_Stated task_
Rewrite the rows below as a numbered list, omitting any blank lines. Include only the rows from the line containing "Click the EEO reports late or missing card" through the line containing "tap(47, 89)", with both of those lines included.

[Text and item location entries]
-- Begin --

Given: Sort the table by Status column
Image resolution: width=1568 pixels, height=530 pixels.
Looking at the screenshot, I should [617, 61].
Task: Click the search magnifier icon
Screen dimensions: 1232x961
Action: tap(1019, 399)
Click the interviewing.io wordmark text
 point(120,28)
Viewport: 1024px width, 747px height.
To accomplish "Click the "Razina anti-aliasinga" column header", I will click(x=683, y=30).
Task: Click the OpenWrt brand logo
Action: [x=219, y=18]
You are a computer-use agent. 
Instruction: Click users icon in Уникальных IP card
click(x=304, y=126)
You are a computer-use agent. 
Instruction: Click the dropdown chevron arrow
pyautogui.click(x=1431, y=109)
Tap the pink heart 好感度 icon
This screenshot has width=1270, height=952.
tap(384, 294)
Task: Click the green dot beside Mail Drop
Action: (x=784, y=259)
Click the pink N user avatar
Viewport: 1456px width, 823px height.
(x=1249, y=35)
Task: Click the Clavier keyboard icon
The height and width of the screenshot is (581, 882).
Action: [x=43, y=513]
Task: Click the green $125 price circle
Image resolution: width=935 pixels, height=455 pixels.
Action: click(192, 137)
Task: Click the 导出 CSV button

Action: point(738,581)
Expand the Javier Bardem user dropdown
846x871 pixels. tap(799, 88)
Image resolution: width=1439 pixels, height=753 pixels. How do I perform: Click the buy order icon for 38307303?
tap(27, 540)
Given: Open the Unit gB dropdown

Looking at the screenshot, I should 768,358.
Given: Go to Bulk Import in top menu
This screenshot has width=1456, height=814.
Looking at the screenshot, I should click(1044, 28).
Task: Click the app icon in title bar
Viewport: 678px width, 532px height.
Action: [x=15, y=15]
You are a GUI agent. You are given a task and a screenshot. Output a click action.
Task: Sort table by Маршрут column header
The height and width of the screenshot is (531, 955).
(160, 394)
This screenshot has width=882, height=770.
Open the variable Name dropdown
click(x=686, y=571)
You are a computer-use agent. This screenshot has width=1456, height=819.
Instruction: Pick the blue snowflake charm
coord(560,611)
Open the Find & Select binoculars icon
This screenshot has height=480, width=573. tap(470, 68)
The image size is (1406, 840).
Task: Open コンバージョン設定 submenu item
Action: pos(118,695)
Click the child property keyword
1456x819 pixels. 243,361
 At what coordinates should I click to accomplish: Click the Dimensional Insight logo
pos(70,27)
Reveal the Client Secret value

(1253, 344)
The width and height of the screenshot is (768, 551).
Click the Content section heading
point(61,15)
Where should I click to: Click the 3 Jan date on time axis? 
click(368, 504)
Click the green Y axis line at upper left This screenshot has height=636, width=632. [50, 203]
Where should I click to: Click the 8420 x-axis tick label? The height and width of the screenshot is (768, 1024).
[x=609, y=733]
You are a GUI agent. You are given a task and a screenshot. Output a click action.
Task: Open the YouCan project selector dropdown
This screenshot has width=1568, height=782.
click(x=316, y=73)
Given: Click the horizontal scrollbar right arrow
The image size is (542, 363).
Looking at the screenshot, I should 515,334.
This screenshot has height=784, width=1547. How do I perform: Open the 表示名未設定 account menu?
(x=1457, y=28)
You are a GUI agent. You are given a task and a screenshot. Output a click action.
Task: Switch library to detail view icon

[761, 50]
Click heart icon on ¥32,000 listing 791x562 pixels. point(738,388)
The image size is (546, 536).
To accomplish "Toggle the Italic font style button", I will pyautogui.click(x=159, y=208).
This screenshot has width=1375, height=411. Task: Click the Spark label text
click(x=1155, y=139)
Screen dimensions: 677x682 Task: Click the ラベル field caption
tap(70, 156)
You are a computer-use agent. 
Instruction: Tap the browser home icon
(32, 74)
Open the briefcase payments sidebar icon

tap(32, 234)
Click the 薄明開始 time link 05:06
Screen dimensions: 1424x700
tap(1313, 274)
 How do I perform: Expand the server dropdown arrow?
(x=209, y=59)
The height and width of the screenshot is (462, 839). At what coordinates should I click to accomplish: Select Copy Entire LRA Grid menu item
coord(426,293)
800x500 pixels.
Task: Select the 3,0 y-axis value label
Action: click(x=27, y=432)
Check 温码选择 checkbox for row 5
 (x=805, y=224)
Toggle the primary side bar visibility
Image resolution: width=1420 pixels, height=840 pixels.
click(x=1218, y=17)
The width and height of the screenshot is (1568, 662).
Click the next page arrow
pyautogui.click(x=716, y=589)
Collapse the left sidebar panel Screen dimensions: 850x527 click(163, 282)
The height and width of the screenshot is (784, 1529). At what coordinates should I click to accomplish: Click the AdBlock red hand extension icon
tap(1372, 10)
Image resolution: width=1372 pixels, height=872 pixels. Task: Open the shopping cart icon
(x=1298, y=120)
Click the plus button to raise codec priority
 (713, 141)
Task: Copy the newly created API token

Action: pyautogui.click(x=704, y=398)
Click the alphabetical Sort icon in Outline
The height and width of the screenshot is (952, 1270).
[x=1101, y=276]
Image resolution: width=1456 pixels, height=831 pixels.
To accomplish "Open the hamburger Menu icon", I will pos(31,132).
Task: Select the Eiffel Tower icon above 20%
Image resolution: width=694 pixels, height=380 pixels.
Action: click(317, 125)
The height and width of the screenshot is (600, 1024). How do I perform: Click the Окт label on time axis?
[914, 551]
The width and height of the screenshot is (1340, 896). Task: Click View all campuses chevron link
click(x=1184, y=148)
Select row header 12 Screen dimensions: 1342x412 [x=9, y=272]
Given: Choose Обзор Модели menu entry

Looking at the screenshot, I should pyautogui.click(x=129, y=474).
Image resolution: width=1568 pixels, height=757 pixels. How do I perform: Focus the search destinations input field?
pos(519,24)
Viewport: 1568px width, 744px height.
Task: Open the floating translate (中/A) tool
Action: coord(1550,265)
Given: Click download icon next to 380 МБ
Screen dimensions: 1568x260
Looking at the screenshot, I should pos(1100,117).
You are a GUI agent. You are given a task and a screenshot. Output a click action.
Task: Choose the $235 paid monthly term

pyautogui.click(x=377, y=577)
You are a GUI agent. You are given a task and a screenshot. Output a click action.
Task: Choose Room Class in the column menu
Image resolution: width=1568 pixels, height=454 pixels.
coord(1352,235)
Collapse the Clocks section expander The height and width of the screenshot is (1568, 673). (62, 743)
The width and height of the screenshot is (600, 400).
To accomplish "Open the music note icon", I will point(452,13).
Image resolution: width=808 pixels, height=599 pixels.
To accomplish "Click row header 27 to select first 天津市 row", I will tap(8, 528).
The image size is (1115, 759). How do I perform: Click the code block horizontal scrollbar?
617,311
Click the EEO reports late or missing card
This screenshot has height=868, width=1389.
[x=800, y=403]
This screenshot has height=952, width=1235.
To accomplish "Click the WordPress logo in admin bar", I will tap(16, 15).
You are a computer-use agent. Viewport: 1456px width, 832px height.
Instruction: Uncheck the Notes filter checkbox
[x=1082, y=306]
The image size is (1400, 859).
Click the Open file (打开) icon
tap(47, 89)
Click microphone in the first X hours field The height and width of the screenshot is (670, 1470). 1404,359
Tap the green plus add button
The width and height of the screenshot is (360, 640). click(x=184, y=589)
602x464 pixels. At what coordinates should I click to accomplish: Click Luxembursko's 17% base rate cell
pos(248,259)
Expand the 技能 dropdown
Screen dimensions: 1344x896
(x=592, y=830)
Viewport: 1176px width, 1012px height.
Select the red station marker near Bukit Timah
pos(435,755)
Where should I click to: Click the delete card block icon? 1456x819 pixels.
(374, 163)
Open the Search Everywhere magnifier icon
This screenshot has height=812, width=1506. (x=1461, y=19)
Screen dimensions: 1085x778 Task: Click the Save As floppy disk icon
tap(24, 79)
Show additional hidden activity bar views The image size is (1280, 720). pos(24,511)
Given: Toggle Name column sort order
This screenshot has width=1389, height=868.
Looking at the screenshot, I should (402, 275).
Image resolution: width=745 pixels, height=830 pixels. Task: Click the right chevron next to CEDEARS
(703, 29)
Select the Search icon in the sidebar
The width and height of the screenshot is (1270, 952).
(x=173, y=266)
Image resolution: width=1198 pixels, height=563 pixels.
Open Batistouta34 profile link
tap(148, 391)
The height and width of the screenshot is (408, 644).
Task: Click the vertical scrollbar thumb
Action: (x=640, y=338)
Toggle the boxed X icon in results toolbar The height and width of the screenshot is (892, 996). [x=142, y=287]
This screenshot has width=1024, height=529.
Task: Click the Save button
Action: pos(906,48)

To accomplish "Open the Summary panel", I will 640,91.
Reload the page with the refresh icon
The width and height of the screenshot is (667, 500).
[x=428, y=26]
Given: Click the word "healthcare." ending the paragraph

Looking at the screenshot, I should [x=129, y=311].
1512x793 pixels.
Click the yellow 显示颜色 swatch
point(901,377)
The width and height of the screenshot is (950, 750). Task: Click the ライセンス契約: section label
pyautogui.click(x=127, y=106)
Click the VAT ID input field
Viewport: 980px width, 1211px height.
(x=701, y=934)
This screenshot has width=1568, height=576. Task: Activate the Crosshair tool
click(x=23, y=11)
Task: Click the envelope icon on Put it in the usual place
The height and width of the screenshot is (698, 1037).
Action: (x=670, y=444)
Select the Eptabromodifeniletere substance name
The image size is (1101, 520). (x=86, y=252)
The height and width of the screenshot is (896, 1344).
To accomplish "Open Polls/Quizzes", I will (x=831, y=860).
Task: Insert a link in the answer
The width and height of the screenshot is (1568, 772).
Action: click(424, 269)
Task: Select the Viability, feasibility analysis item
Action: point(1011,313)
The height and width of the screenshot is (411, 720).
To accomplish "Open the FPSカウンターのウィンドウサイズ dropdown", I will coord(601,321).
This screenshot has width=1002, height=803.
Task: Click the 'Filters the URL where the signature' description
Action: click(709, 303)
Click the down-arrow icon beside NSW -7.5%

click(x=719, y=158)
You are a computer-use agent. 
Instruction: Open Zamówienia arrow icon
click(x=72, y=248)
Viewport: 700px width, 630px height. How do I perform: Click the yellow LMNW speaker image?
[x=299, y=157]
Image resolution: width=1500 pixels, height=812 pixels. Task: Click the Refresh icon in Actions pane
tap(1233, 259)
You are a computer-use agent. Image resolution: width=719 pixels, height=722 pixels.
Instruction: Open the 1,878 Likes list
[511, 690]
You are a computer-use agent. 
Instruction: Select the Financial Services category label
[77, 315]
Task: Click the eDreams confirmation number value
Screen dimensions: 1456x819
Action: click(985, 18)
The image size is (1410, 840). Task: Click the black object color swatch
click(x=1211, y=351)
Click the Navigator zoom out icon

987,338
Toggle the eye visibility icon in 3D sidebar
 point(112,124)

-- End --

_Solution to this problem_
1. Click the EEO reports late or missing card
2. This screenshot has height=868, width=1389.
3. [x=800, y=403]
4. This screenshot has height=952, width=1235.
5. To accomplish "Click the WordPress logo in admin bar", I will tap(16, 15).
6. You are a computer-use agent. Viewport: 1456px width, 832px height.
7. Instruction: Uncheck the Notes filter checkbox
8. [x=1082, y=306]
9. The image size is (1400, 859).
10. Click the Open file (打开) icon
11. tap(47, 89)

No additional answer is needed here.